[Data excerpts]
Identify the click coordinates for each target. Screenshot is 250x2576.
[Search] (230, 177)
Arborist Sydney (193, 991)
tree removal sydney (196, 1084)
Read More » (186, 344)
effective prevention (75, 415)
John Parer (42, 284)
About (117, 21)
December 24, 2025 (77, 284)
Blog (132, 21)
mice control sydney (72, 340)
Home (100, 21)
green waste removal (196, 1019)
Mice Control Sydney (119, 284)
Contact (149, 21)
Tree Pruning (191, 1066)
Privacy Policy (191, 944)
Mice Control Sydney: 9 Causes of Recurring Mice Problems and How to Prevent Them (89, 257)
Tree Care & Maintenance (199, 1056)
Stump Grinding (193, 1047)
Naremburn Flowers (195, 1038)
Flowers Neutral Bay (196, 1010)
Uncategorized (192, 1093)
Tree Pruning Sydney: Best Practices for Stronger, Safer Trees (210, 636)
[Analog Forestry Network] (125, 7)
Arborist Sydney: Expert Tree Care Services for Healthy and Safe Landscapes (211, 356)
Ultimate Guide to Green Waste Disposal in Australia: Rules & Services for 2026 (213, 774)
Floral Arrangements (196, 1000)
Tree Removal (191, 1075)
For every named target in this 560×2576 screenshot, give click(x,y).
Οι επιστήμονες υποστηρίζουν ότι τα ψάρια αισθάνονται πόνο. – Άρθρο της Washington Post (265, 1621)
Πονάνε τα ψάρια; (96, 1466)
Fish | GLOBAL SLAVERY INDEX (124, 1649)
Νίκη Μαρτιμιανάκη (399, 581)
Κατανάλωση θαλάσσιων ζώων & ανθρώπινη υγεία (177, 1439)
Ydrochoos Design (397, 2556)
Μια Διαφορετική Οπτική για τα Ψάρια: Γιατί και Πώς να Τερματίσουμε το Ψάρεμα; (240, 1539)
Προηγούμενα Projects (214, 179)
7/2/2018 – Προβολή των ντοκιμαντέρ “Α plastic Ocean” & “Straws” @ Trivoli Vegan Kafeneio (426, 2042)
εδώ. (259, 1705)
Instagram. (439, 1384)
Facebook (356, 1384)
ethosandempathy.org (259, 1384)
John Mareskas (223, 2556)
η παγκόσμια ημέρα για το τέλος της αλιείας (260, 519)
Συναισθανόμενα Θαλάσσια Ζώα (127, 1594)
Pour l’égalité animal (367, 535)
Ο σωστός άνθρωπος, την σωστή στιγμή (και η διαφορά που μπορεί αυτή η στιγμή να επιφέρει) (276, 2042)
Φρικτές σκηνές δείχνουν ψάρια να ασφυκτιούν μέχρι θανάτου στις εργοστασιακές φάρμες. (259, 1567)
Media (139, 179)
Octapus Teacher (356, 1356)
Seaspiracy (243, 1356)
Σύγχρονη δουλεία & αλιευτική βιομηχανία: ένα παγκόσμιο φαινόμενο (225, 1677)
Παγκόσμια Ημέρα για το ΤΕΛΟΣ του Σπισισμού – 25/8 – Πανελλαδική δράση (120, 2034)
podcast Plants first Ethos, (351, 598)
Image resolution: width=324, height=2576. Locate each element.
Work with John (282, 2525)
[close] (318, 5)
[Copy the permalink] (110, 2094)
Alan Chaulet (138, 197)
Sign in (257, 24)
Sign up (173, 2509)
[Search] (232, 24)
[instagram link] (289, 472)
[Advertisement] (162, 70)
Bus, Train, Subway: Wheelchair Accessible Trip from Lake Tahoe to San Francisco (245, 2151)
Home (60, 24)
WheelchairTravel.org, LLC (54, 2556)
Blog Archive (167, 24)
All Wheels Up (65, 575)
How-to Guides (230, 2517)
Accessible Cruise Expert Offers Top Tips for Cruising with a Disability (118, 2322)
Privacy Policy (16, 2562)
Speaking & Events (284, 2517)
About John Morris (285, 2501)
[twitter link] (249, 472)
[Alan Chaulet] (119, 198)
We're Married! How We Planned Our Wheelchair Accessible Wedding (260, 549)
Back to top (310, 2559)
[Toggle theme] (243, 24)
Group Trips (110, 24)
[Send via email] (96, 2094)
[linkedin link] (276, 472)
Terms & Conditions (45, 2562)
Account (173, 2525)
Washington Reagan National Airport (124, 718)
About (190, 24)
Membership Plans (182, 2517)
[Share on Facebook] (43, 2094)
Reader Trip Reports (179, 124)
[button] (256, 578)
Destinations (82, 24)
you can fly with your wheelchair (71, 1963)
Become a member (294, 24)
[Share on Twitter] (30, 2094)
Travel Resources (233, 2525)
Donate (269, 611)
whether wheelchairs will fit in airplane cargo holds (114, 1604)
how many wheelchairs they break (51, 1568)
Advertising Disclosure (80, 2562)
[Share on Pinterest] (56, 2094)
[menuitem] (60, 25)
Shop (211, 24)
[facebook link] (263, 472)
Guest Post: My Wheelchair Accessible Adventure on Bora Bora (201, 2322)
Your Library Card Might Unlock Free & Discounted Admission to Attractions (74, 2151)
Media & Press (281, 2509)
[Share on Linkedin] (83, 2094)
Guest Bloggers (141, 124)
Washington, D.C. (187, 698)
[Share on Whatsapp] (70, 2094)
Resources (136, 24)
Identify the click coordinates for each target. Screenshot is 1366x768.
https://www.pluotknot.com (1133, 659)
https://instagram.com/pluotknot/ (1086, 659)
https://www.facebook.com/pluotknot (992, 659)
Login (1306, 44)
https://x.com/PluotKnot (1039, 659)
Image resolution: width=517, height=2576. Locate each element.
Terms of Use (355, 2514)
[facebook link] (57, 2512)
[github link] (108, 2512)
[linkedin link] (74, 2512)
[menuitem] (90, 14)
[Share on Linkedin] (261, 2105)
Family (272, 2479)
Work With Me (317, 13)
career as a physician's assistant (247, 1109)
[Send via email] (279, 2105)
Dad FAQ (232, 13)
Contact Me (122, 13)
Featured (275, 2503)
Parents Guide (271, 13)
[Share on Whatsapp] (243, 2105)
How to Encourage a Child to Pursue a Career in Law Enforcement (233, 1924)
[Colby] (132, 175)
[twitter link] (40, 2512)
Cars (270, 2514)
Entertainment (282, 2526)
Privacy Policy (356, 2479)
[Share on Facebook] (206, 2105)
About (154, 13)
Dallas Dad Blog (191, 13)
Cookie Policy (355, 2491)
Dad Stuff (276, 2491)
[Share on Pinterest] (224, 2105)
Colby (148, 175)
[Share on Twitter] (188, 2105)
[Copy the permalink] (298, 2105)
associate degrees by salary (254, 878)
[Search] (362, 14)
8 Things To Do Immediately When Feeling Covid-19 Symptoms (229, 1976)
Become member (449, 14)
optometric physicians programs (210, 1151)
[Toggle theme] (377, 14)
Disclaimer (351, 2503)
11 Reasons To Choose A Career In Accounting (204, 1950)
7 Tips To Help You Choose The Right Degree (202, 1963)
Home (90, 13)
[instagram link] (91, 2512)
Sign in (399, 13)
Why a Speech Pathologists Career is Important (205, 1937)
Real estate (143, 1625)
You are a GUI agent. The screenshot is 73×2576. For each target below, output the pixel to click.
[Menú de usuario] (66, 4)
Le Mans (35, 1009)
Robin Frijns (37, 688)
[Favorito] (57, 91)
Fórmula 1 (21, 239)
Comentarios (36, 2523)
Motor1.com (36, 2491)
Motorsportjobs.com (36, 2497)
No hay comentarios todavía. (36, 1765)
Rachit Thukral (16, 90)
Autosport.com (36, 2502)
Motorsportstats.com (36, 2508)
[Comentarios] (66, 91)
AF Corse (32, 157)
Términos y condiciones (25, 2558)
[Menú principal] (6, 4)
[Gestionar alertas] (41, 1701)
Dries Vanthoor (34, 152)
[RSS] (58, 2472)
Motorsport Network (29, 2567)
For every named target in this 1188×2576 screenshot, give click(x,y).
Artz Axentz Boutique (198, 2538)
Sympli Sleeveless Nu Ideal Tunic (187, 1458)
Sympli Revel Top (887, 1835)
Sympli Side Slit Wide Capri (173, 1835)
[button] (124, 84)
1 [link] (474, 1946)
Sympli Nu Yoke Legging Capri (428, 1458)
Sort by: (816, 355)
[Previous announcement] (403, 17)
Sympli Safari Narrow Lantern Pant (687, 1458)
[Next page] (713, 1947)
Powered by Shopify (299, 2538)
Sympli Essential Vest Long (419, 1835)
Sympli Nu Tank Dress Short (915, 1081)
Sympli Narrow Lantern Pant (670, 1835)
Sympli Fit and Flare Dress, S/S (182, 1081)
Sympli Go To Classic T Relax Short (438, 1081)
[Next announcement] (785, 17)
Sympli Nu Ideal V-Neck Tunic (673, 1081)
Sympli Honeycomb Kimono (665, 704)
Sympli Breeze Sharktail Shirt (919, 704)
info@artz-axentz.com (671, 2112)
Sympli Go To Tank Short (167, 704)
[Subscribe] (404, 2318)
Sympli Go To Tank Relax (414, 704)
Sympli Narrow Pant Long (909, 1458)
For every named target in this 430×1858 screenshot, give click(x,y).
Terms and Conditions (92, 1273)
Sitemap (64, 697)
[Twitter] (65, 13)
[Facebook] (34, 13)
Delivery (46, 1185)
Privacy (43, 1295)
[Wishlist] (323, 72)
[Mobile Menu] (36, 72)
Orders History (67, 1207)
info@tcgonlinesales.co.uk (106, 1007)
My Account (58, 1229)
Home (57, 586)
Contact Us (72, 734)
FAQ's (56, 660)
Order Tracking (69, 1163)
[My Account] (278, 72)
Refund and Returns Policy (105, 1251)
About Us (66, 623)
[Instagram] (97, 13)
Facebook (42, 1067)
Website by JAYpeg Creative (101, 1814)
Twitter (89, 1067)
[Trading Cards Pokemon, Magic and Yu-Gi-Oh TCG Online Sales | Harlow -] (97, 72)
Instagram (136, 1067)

> _Directions_
Your answer must be a single number: the count of lines in the records that include "Ideal".

> _Problem solution_
2